Saved entries
=======

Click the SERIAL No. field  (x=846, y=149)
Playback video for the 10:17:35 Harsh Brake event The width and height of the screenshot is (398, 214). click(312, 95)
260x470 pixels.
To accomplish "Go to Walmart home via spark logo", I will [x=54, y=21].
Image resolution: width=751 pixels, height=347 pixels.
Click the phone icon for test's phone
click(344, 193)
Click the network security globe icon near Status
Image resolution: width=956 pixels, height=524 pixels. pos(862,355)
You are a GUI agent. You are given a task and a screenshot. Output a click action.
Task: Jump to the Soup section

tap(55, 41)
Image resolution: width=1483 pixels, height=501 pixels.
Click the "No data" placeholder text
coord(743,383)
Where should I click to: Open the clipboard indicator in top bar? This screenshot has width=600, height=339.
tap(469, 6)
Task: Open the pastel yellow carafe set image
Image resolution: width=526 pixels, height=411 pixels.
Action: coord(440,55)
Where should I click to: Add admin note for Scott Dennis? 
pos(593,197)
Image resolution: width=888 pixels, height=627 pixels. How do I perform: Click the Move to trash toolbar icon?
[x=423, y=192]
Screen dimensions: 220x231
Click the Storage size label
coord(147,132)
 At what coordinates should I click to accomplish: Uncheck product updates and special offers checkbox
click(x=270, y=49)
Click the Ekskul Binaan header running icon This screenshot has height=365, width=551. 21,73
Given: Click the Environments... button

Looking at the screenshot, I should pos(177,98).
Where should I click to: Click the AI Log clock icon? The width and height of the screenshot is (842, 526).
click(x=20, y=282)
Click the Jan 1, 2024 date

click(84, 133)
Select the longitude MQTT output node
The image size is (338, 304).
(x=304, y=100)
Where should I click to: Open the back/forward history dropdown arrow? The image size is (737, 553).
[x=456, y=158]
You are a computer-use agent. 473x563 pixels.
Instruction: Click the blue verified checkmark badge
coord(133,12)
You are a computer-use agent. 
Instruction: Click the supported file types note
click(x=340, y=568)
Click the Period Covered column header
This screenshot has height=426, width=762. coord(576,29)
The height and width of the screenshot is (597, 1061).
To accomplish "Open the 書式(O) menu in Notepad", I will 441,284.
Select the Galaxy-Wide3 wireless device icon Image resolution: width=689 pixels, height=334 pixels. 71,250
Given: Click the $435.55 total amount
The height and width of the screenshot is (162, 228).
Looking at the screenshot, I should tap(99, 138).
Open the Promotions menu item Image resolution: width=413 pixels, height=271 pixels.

=======

TASK BRIEF
Whichever lines of the data include the word "Select", pull them out.

EXERCISE ANSWER
Select the longitude MQTT output node
Select the Galaxy-Wide3 wireless device icon Image resolution: width=689 pixels, height=334 pixels. 71,250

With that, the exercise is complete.